Given data>
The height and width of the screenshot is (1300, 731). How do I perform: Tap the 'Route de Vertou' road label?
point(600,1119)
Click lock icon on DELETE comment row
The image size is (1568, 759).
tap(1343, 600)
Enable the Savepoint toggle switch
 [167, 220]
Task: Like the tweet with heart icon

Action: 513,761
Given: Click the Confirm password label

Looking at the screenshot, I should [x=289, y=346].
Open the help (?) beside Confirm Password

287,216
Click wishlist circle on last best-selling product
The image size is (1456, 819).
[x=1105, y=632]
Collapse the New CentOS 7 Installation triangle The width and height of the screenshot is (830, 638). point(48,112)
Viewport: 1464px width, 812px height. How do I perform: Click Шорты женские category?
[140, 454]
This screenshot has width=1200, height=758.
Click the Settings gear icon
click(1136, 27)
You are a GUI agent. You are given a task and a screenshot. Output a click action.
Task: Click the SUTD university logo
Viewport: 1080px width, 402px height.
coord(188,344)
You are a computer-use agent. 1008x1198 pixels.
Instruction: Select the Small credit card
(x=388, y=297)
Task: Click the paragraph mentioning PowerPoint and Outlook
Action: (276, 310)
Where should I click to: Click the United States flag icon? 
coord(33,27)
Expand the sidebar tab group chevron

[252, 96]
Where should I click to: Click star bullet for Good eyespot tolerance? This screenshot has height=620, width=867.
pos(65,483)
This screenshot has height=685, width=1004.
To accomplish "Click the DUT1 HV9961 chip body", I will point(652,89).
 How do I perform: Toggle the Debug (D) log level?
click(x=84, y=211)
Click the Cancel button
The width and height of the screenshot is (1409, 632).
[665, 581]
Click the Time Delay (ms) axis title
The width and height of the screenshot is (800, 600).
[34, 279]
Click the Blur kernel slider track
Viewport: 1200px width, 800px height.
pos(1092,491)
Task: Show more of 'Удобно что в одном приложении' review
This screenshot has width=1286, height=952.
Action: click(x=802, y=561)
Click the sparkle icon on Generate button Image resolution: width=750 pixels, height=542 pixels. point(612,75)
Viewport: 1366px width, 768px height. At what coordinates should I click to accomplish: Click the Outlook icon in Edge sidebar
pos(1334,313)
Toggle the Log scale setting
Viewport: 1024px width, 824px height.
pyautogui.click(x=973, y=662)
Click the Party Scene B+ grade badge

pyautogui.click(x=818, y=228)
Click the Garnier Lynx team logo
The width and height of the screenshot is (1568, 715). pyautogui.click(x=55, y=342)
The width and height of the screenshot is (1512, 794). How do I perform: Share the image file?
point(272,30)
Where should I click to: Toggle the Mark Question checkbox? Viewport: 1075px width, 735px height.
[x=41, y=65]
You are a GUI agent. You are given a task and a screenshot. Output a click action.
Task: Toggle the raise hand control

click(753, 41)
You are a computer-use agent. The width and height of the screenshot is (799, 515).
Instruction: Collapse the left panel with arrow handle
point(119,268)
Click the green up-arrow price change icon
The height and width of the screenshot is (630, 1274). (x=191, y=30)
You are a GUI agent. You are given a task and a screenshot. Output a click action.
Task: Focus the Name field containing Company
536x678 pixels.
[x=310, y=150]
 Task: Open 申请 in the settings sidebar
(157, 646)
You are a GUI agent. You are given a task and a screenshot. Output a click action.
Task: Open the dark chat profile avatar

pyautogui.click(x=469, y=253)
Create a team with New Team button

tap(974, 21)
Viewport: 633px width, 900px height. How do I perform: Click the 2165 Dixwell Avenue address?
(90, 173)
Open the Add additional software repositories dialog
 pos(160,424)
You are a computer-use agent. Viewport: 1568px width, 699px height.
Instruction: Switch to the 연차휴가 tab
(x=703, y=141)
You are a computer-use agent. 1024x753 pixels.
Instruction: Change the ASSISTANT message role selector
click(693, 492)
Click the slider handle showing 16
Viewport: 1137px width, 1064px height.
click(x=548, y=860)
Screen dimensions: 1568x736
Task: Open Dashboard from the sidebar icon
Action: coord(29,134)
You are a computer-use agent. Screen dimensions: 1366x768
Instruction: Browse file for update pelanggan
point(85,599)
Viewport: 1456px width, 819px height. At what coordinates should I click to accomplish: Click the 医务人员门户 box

What you will do>
Please format the data above as a numbered list, one line per item, leaving out the blank lines.

Task answer>
1. The height and width of the screenshot is (1300, 731). How do I perform: Tap the 'Route de Vertou' road label?
2. point(600,1119)
3. Click lock icon on DELETE comment row
4. The image size is (1568, 759).
5. tap(1343, 600)
6. Enable the Savepoint toggle switch
7.  [167, 220]
8. Task: Like the tweet with heart icon
9. Action: 513,761
10. Given: Click the Confirm password label
11. Looking at the screenshot, I should [x=289, y=346].
12. Open the help (?) beside Confirm Password
13. 287,216
14. Click wishlist circle on last best-selling product
15. The image size is (1456, 819).
16. [x=1105, y=632]
17. Collapse the New CentOS 7 Installation triangle The width and height of the screenshot is (830, 638). point(48,112)
18. Viewport: 1464px width, 812px height. How do I perform: Click Шорты женские category?
19. [140, 454]
20. This screenshot has width=1200, height=758.
21. Click the Settings gear icon
22. click(1136, 27)
23. You are a GUI agent. You are given a task and a screenshot. Output a click action.
24. Task: Click the SUTD university logo
25. Viewport: 1080px width, 402px height.
26. coord(188,344)
27. You are a computer-use agent. 1008x1198 pixels.
28. Instruction: Select the Small credit card
29. (x=388, y=297)
30. Task: Click the paragraph mentioning PowerPoint and Outlook
31. Action: (276, 310)
32. Where should I click to: Click the United States flag icon? 
33. coord(33,27)
34. Expand the sidebar tab group chevron
35. [252, 96]
36. Where should I click to: Click star bullet for Good eyespot tolerance? This screenshot has height=620, width=867.
37. pos(65,483)
38. This screenshot has height=685, width=1004.
39. To accomplish "Click the DUT1 HV9961 chip body", I will point(652,89).
40.  How do I perform: Toggle the Debug (D) log level?
41. click(x=84, y=211)
42. Click the Cancel button
43. The width and height of the screenshot is (1409, 632).
44. [665, 581]
45. Click the Time Delay (ms) axis title
46. The width and height of the screenshot is (800, 600).
47. [34, 279]
48. Click the Blur kernel slider track
49. Viewport: 1200px width, 800px height.
50. pos(1092,491)
51. Task: Show more of 'Удобно что в одном приложении' review
52. This screenshot has width=1286, height=952.
53. Action: click(x=802, y=561)
54. Click the sparkle icon on Generate button Image resolution: width=750 pixels, height=542 pixels. point(612,75)
55. Viewport: 1366px width, 768px height. At what coordinates should I click to accomplish: Click the Outlook icon in Edge sidebar
56. pos(1334,313)
57. Toggle the Log scale setting
58. Viewport: 1024px width, 824px height.
59. pyautogui.click(x=973, y=662)
60. Click the Party Scene B+ grade badge
61. pyautogui.click(x=818, y=228)
62. Click the Garnier Lynx team logo
63. The width and height of the screenshot is (1568, 715). pyautogui.click(x=55, y=342)
64. The width and height of the screenshot is (1512, 794). How do I perform: Share the image file?
65. point(272,30)
66. Where should I click to: Toggle the Mark Question checkbox? Viewport: 1075px width, 735px height.
67. [x=41, y=65]
68. You are a GUI agent. You are given a task and a screenshot. Output a click action.
69. Task: Toggle the raise hand control
70. click(753, 41)
71. You are a computer-use agent. The width and height of the screenshot is (799, 515).
72. Instruction: Collapse the left panel with arrow handle
73. point(119,268)
74. Click the green up-arrow price change icon
75. The height and width of the screenshot is (630, 1274). (x=191, y=30)
76. You are a GUI agent. You are given a task and a screenshot. Output a click action.
77. Task: Focus the Name field containing Company
78. 536x678 pixels.
79. [x=310, y=150]
80.  Task: Open 申请 in the settings sidebar
81. (157, 646)
82. You are a GUI agent. You are given a task and a screenshot. Output a click action.
83. Task: Open the dark chat profile avatar
84. pyautogui.click(x=469, y=253)
85. Create a team with New Team button
86. tap(974, 21)
87. Viewport: 633px width, 900px height. How do I perform: Click the 2165 Dixwell Avenue address?
88. (90, 173)
89. Open the Add additional software repositories dialog
90.  pos(160,424)
91. You are a computer-use agent. Viewport: 1568px width, 699px height.
92. Instruction: Switch to the 연차휴가 tab
93. (x=703, y=141)
94. You are a computer-use agent. 1024x753 pixels.
95. Instruction: Change the ASSISTANT message role selector
96. click(693, 492)
97. Click the slider handle showing 16
98. Viewport: 1137px width, 1064px height.
99. click(x=548, y=860)
100. Screen dimensions: 1568x736
101. Task: Open Dashboard from the sidebar icon
102. Action: coord(29,134)
103. You are a computer-use agent. Screen dimensions: 1366x768
104. Instruction: Browse file for update pelanggan
105. point(85,599)
106. Viewport: 1456px width, 819px height. At what coordinates should I click to accomplish: Click the 医务人员门户 box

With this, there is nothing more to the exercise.